Reframing Our Language in Paediatric Disability: Understanding Behaviour as Communication

From Firefly E-Newsletter on November 22

"In healthcare, the language we choose profoundly affects how we perceive, understand, and respond to our patients. For children with disabilities, and especially those with limited verbal skills, the term “behavioural issues” is often used to describe actions that may appear disruptive or difficult.

Yet, this label risks reducing complex behaviours to simple “misbehaviour,” leading us to overlook the essential fact that all behaviour is communication. When children lack the verbal skills to discuss their feelings, particularly in the context of past trauma or overwhelming current situations, behaviour often becomes their primary way of expressing their needs, emotions, and distress.

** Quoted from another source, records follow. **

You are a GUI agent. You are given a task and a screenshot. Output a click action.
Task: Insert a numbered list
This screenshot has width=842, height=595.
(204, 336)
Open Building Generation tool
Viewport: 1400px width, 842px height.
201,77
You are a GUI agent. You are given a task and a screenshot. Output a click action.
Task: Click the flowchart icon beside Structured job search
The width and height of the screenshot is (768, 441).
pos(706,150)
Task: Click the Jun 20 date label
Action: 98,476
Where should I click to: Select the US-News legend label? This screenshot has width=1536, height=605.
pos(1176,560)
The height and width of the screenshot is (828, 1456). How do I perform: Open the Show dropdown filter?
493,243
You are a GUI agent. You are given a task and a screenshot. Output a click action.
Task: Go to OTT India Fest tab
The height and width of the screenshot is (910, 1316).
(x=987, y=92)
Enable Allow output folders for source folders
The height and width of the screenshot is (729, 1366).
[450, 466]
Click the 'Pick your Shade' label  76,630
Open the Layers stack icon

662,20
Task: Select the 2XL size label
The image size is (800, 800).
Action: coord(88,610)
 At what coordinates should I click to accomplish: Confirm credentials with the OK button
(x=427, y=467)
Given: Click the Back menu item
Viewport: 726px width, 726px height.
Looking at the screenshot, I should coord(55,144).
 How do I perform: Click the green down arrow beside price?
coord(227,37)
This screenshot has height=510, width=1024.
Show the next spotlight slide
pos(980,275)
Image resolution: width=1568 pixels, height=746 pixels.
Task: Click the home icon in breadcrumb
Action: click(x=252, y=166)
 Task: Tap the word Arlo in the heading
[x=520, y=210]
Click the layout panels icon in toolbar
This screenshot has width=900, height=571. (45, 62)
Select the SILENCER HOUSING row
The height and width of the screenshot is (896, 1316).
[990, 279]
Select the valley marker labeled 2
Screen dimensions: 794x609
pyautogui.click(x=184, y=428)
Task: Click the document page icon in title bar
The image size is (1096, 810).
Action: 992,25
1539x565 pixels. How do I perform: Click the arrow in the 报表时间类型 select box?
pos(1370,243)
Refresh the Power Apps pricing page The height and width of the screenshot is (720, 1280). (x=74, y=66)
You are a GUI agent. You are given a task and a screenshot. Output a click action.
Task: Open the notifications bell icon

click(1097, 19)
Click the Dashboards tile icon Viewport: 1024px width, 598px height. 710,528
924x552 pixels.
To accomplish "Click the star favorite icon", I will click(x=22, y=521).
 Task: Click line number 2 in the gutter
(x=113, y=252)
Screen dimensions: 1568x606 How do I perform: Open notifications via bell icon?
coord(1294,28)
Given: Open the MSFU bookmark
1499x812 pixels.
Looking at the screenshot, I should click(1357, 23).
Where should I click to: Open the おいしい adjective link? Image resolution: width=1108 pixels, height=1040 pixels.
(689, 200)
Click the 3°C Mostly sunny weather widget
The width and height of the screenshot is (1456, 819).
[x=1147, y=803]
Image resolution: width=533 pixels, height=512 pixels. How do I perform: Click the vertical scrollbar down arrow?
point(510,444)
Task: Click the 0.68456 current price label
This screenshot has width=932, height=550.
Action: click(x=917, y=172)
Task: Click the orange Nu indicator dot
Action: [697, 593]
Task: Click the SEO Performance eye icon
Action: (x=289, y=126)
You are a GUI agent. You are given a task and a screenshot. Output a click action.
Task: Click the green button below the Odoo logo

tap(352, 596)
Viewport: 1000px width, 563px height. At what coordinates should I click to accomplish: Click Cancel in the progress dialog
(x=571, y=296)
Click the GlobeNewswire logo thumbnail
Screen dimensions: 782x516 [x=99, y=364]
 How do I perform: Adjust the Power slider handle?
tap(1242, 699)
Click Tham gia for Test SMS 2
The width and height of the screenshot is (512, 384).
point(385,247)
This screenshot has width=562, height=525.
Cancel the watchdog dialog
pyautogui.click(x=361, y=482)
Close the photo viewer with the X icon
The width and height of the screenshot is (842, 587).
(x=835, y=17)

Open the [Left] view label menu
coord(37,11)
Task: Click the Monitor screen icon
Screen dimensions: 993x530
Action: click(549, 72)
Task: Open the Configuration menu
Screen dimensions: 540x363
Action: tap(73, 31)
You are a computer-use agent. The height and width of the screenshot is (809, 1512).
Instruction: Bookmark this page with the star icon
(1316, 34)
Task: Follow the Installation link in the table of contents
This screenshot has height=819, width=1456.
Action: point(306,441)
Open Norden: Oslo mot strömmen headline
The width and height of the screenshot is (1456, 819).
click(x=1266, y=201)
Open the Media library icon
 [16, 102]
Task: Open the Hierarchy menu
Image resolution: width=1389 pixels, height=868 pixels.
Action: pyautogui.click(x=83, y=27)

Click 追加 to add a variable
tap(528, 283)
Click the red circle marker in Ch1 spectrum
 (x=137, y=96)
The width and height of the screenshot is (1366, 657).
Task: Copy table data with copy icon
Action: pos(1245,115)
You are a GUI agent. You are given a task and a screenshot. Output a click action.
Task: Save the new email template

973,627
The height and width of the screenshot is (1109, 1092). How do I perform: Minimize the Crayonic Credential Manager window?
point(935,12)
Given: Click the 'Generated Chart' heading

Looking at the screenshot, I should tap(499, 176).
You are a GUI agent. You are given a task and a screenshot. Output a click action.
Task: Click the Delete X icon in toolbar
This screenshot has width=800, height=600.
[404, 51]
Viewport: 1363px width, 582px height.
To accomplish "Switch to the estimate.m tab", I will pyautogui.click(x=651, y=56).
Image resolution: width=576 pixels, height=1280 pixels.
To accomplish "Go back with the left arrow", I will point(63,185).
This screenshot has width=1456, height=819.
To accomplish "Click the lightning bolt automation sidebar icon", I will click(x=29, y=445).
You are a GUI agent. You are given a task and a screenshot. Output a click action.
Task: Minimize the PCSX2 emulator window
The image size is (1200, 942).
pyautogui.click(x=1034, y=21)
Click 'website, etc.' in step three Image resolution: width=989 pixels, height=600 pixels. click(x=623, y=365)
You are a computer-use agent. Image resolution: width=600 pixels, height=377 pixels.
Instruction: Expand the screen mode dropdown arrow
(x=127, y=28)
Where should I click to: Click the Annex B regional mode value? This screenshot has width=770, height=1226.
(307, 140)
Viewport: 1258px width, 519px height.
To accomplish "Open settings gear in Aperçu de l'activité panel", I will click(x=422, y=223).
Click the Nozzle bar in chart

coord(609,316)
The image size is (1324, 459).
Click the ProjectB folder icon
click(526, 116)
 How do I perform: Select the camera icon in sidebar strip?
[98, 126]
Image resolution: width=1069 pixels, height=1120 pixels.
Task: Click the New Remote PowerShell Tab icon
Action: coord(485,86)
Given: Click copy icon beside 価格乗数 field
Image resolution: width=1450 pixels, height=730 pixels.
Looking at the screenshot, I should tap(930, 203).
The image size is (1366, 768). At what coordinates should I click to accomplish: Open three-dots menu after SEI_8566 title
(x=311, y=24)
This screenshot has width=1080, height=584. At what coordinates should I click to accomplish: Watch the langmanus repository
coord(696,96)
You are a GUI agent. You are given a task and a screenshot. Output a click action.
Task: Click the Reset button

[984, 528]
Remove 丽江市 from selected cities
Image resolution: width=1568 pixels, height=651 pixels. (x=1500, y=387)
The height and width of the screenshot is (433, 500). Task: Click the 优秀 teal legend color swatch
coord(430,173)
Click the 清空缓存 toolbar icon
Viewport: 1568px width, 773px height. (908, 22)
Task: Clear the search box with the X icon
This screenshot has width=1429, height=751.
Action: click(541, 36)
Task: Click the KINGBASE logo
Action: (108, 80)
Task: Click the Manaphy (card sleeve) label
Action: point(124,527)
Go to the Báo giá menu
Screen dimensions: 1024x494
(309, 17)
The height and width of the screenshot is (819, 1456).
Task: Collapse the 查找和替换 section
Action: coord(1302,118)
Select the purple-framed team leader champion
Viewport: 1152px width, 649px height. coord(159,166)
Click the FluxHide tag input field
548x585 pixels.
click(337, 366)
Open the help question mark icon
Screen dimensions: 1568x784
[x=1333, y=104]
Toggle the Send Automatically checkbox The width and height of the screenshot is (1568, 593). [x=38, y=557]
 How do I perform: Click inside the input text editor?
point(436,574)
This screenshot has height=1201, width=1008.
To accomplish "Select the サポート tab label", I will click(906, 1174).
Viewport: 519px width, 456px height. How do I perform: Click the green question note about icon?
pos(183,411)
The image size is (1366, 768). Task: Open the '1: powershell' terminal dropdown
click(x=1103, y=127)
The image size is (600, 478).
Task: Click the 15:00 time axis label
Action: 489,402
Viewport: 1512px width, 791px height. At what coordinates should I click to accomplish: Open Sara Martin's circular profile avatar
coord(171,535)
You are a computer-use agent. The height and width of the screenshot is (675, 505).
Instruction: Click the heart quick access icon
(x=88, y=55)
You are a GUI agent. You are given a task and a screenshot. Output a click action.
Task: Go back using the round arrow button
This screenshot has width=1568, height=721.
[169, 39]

Behaviour as Communication: A New Perspective

Every behaviour, especially in children with limited verbal skills, is a form of communication—a signal about their inner state. Rather than seeing a child’s behaviour as an obstacle or disruption, we as healthcare professionals must view it as an opportunity to understand the child’s experiences and challenges. Children communicate through behaviour for many reasons, including:

  • Sensory Overload or Discomfort: Children with sensory processing issues might react strongly to stimuli others would find negligible. External experiences like bright lights, loud sounds, or certain textures, can trigger overwhelming feelings, leading to behaviours that may seem disruptive but are attempts to manage their sensory experience.
  • Unmet Needs: A child unable to communicate that they’re hungry, thirsty, tired, or uncomfortable due to pain or a full bladder may act out in frustration, trying to convey that something is wrong. Their behaviour becomes a vital clue for caregivers to address what they cannot say directly.
  • Emotional Response to Trauma: For children with a history of trauma, current situations can trigger intense emotional responses. If a child has experienced past trauma, they may be hyper-aware of their environment, and situations that others would consider safe can feel threatening, like someone blocking their exit from a room, leading to protective, defensive or seemingly irrational behaviours.
  • Desire for Control: Children often crave some level of control, especially in new or confusing situations. A child’s behaviour may reflect a need to feel safe and in control of their environment when they’re unable to communicate this need directly.
When we label these behaviours simply as “issues or problems,” we risk overlooking the underlying messages the child is trying to convey.

Moving from “Behavioural Issues” to Understanding Responses

By shifting from “behavioural issues” to terms that reflect what may be happening physiologically—like “sensory response,” “stress response,” or “emotional response”—we remove the judgment and create a more factual, objective description of what’s happening. This language reminds us that these actions are symptoms, they are responses rooted in a child’s sensory, emotional, and psychological world. This in turn encourages us to investigate, not judge."